── TEXT SECTION ──
Laimbeer said that he has always viewed star post player Tina Charles as a power forward, and giving her more minutes next to a legitimate center — Swords is listed at 6-foot-6, 206 pounds — has eased Charles’ burden.

“I need to get [Charles] off of the big players out there,” Laimbeer said. “It wears you down, going in there and sumo wrestling with big centers. I needed somebody defensive-wise who could take that load off of Tina and give her more energy as the game progresses.”

Like Prince, Swords spent the first part of her career in Chicago, but her signing this offseason flew under the radar. Now she’s averaging career highs in points (5.7), rebounds (3.7) and blocks (0.8). With Rookie of the Year candidate Kiah Stokes also in the fold, the Liberty are loaded in the front court like few other teams.

Defense First

Liberty 2015 Defensive Statistics (League Rank)
PPG Allowed Def. Rating Opponent FG% Rebound Differential Blocks Per Game Turnovers Forced Per Game
70.3 (1st) 92.4 (1st) 37.8% (1st) +6.5 (1st) 5.1 (4th) 14.5 (4th)
───
From the passage above about the Liberty's frontcourt, pull out the text from "Laimbeer said that" up to and including "Statistics (League Rank)".
── RECORDED INFORMATION ──
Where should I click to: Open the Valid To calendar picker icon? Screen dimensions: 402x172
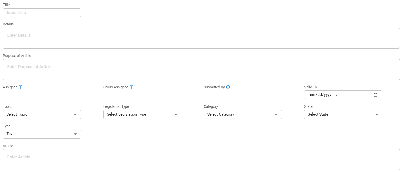click(x=375, y=95)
───
* [RESULT BELOW]:
Laimbeer said that he has always viewed star post player Tina Charles as a power forward, and giving her more minutes next to a legitimate center — Swords is listed at 6-foot-6, 206 pounds — has eased Charles’ burden.

“I need to get [Charles] off of the big players out there,” Laimbeer said. “It wears you down, going in there and sumo wrestling with big centers. I needed somebody defensive-wise who could take that load off of Tina and give her more energy as the game progresses.”

Like Prince, Swords spent the first part of her career in Chicago, but her signing this offseason flew under the radar. Now she’s averaging career highs in points (5.7), rebounds (3.7) and blocks (0.8). With Rookie of the Year candidate Kiah Stokes also in the fold, the Liberty are loaded in the front court like few other teams.

Defense First

Liberty 2015 Defensive Statistics (League Rank)